An allergy, which develops mainly in childhood, is the immune system’s overreaction to a harmless substance, which causes symptoms such as diarrhea, asthma or hives. The most common food allergies are peanuts, milk and eggs, while pollen and dust are the main respiratory allergens. It is already known that children with allergies have differences in their gut microbiota compared to healthy children, but little is known about which specific bacteria could drive their development.

The gut microbiota produces molecules that can influence the immune system and thus plays a central role in allergy. A study by De Fillippis et al. found some of the responsible bacteria by studying the gut microbiota of 30 healthy control children and 90 children affected by food and respiratory allergies. Fecal samples were collected at inclusion, and all study subjects were then followed for at least 36 months to monitor occurrence of immune tolerance or allergic conditions.

The gut microbiota composition of allergic children differs from that of healthy children

The first finding is that allergic children have a higher abundance of specific bacteria compared to healthy children. For example, they had a higher number of the bacterium Ruminococcus gnavus, which is linked to the consumption of high-fat foods. These bacteria, present in higher proportions, can produce molecules that stimulate inflammation. In addition, allergic children were lacking some Bifidobacteria, as well as some beneficial fiber-degrading bacteria.

The researchers also noted a difference in gut microbiota composition between the two types of allergies (food versus respiratory), suggesting that, in case bacteria are causal, different species may cause each type of allergy.

It is interesting to note that some bacteria are present only in children born by caesarean or vaginal delivery, while no link was found between bacteria related to delivery type and allergy.

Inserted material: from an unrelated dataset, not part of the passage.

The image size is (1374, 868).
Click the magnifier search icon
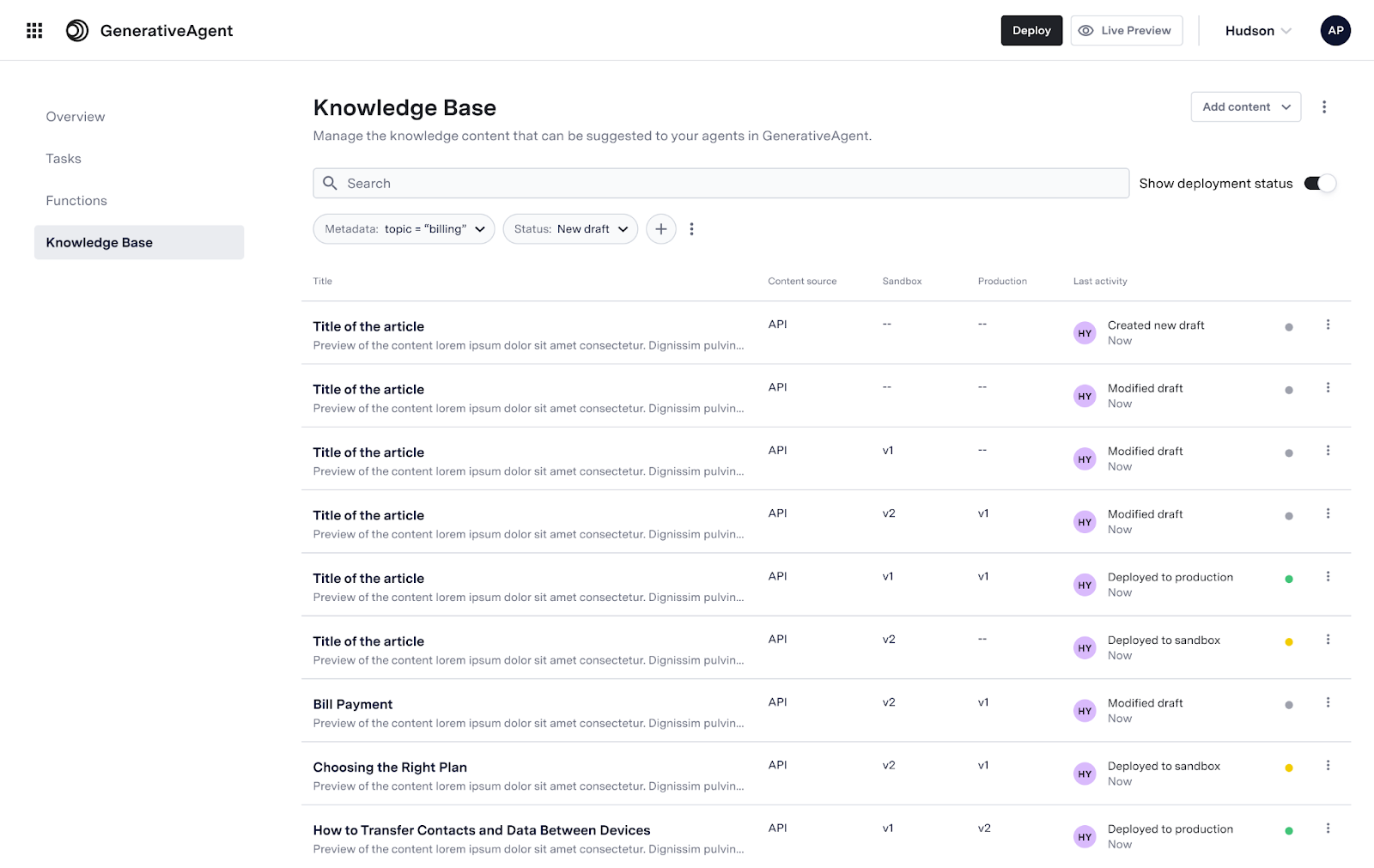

The researchers further noted that the strains of R. gnavus found in allergic children had a lower ability to degrade fiber and produced a bacterial cell wall with pro-inflammatory properties, indicating that these bacteria can trigger an overreaction of the immune system. In addition, the strains have a strong ability to adhere to the gut epithelium, which may also triggers a cascade of inflammatory responses.

The gut microbiota of children who are no longer allergic shows a specific evolution

After repeated exposure to an allergen, the immune system of the allergic child can stop overreacting to the substance, which means the child no longer has symptoms. That is called tolerance. Dr. Canani’s team showed that, at baseline, the gut microbiota of children who develop tolerance is different to that of children who remain allergic. Bacteria that are thus implicated in immune tolerance acquisition could be a new target for researchers looking into probiotic therapy.

In conclusion, the authors found many potential targets on which to focus the development of probiotic therapy. Indeed, manipulation of the gut microbiome could be a promising approach for new preventive and therapeutic strategies against allergy.

Reference:

De Filippis F, Paparo L, Nocerino R, Della Gatta G, Carucci L, Russo R, et al. Specific gut microbiome signatures and the associated pro-inflamatory functions are linked to pediatric allergy and acquisition of immune tolerance. Nature Communications. 2021;12(1):5958.